:: Activity ::
Transcribe the following records in full, exactly as shown.

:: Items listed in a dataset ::
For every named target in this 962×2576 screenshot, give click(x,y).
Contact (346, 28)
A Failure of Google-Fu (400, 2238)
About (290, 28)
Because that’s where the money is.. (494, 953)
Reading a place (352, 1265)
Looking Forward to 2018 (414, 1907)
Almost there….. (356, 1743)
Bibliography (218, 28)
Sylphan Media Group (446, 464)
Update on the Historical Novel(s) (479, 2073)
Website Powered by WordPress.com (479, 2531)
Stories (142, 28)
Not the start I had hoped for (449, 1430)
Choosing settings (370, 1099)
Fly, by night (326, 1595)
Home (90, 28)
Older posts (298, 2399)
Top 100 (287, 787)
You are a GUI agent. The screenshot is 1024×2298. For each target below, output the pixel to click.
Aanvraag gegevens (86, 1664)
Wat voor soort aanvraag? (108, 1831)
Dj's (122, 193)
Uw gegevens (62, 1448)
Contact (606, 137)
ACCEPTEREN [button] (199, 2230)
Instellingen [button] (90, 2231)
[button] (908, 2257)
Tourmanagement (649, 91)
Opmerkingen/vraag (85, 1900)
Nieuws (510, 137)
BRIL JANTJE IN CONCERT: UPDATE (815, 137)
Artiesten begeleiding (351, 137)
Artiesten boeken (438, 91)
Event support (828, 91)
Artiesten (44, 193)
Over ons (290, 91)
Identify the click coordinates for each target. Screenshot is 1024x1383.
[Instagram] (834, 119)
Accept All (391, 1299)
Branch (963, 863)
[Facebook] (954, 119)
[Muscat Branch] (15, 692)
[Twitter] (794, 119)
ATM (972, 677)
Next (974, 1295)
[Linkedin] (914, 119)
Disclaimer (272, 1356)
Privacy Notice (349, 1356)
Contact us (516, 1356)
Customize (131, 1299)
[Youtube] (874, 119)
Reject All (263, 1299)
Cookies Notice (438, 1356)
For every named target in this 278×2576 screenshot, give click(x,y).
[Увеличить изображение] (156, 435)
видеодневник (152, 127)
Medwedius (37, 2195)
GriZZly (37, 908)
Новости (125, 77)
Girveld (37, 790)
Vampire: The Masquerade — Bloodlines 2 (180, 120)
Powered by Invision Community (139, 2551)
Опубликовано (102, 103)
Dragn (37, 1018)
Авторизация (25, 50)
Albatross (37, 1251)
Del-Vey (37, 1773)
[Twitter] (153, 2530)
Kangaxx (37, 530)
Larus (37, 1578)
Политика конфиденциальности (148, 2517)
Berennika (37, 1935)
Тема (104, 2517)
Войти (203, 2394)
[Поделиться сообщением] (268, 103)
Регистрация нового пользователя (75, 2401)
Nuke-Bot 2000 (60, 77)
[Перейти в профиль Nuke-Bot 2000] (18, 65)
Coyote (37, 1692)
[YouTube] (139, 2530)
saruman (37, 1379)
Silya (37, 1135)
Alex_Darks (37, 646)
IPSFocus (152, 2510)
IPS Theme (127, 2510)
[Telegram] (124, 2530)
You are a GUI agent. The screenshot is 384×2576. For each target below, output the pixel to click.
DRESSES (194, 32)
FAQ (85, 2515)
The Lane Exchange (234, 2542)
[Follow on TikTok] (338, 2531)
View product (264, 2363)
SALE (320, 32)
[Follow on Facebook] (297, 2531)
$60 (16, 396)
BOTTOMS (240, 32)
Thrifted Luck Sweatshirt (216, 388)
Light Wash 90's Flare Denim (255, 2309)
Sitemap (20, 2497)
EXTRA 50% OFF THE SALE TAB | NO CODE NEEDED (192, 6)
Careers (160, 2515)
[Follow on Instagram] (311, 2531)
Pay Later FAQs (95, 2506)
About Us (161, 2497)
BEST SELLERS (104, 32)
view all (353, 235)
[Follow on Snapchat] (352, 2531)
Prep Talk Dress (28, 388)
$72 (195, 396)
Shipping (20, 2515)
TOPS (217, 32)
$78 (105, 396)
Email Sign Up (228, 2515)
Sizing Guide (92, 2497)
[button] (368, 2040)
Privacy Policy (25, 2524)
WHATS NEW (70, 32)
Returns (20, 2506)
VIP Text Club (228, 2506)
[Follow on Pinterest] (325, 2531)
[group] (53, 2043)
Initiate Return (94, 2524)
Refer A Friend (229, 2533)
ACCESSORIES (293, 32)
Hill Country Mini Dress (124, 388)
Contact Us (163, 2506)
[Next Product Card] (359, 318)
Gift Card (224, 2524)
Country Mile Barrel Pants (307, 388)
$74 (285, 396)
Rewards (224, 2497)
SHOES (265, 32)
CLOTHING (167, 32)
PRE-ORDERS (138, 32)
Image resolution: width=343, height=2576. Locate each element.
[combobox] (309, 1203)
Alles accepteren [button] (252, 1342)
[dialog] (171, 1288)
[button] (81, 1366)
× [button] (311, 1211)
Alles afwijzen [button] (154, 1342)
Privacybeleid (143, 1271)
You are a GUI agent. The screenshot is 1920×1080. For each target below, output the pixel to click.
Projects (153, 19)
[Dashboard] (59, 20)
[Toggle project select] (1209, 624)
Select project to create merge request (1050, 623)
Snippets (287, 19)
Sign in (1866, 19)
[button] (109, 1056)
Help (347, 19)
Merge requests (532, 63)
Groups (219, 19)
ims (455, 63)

:: Expected output ::
For every named target in this 962×2576 screenshot, give click(x,y).
Contact (346, 28)
A Failure of Google-Fu (400, 2238)
About (290, 28)
Because that’s where the money is.. (494, 953)
Reading a place (352, 1265)
Looking Forward to 2018 (414, 1907)
Almost there….. (356, 1743)
Bibliography (218, 28)
Sylphan Media Group (446, 464)
Update on the Historical Novel(s) (479, 2073)
Website Powered by WordPress.com (479, 2531)
Stories (142, 28)
Not the start I had hoped for (449, 1430)
Choosing settings (370, 1099)
Fly, by night (326, 1595)
Home (90, 28)
Older posts (298, 2399)
Top 100 (287, 787)
You are a GUI agent. The screenshot is 1024×2298. For each target below, output the pixel to click.
Aanvraag gegevens (86, 1664)
Wat voor soort aanvraag? (108, 1831)
Dj's (122, 193)
Uw gegevens (62, 1448)
Contact (606, 137)
ACCEPTEREN [button] (199, 2230)
Instellingen [button] (90, 2231)
[button] (908, 2257)
Tourmanagement (649, 91)
Opmerkingen/vraag (85, 1900)
Nieuws (510, 137)
BRIL JANTJE IN CONCERT: UPDATE (815, 137)
Artiesten begeleiding (351, 137)
Artiesten boeken (438, 91)
Event support (828, 91)
Artiesten (44, 193)
Over ons (290, 91)
Identify the click coordinates for each target. Screenshot is 1024x1383.
[Instagram] (834, 119)
Accept All (391, 1299)
Branch (963, 863)
[Facebook] (954, 119)
[Muscat Branch] (15, 692)
[Twitter] (794, 119)
ATM (972, 677)
Next (974, 1295)
[Linkedin] (914, 119)
Disclaimer (272, 1356)
Privacy Notice (349, 1356)
Contact us (516, 1356)
Customize (131, 1299)
[Youtube] (874, 119)
Reject All (263, 1299)
Cookies Notice (438, 1356)
For every named target in this 278×2576 screenshot, give click(x,y).
[Увеличить изображение] (156, 435)
видеодневник (152, 127)
Medwedius (37, 2195)
GriZZly (37, 908)
Новости (125, 77)
Girveld (37, 790)
Vampire: The Masquerade — Bloodlines 2 (180, 120)
Powered by Invision Community (139, 2551)
Опубликовано (102, 103)
Dragn (37, 1018)
Авторизация (25, 50)
Albatross (37, 1251)
Del-Vey (37, 1773)
[Twitter] (153, 2530)
Kangaxx (37, 530)
Larus (37, 1578)
Политика конфиденциальности (148, 2517)
Berennika (37, 1935)
Тема (104, 2517)
Войти (203, 2394)
[Поделиться сообщением] (268, 103)
Регистрация нового пользователя (75, 2401)
Nuke-Bot 2000 (60, 77)
[Перейти в профиль Nuke-Bot 2000] (18, 65)
Coyote (37, 1692)
[YouTube] (139, 2530)
saruman (37, 1379)
Silya (37, 1135)
Alex_Darks (37, 646)
IPSFocus (152, 2510)
IPS Theme (127, 2510)
[Telegram] (124, 2530)
You are a GUI agent. The screenshot is 384×2576. For each target below, output the pixel to click.
DRESSES (194, 32)
FAQ (85, 2515)
The Lane Exchange (234, 2542)
[Follow on TikTok] (338, 2531)
View product (264, 2363)
SALE (320, 32)
[Follow on Facebook] (297, 2531)
$60 (16, 396)
BOTTOMS (240, 32)
Thrifted Luck Sweatshirt (216, 388)
Light Wash 90's Flare Denim (255, 2309)
Sitemap (20, 2497)
EXTRA 50% OFF THE SALE TAB | NO CODE NEEDED (192, 6)
Careers (160, 2515)
[Follow on Instagram] (311, 2531)
Pay Later FAQs (95, 2506)
About Us (161, 2497)
BEST SELLERS (104, 32)
view all (353, 235)
[Follow on Snapchat] (352, 2531)
Prep Talk Dress (28, 388)
$72 (195, 396)
Shipping (20, 2515)
TOPS (217, 32)
$78 (105, 396)
Email Sign Up (228, 2515)
Sizing Guide (92, 2497)
[button] (368, 2040)
Privacy Policy (25, 2524)
WHATS NEW (70, 32)
Returns (20, 2506)
VIP Text Club (228, 2506)
[Follow on Pinterest] (325, 2531)
[group] (53, 2043)
Initiate Return (94, 2524)
Refer A Friend (229, 2533)
ACCESSORIES (293, 32)
Hill Country Mini Dress (124, 388)
Contact Us (163, 2506)
[Next Product Card] (359, 318)
Gift Card (224, 2524)
Country Mile Barrel Pants (307, 388)
$74 (285, 396)
Rewards (224, 2497)
SHOES (265, 32)
CLOTHING (167, 32)
PRE-ORDERS (138, 32)
Image resolution: width=343, height=2576. Locate each element.
[combobox] (309, 1203)
Alles accepteren [button] (252, 1342)
[dialog] (171, 1288)
[button] (81, 1366)
× [button] (311, 1211)
Alles afwijzen [button] (154, 1342)
Privacybeleid (143, 1271)
You are a GUI agent. The screenshot is 1920×1080. For each target below, output the pixel to click.
Projects (153, 19)
[Dashboard] (59, 20)
[Toggle project select] (1209, 624)
Select project to create merge request (1050, 623)
Snippets (287, 19)
Sign in (1866, 19)
[button] (109, 1056)
Help (347, 19)
Merge requests (532, 63)
Groups (219, 19)
ims (455, 63)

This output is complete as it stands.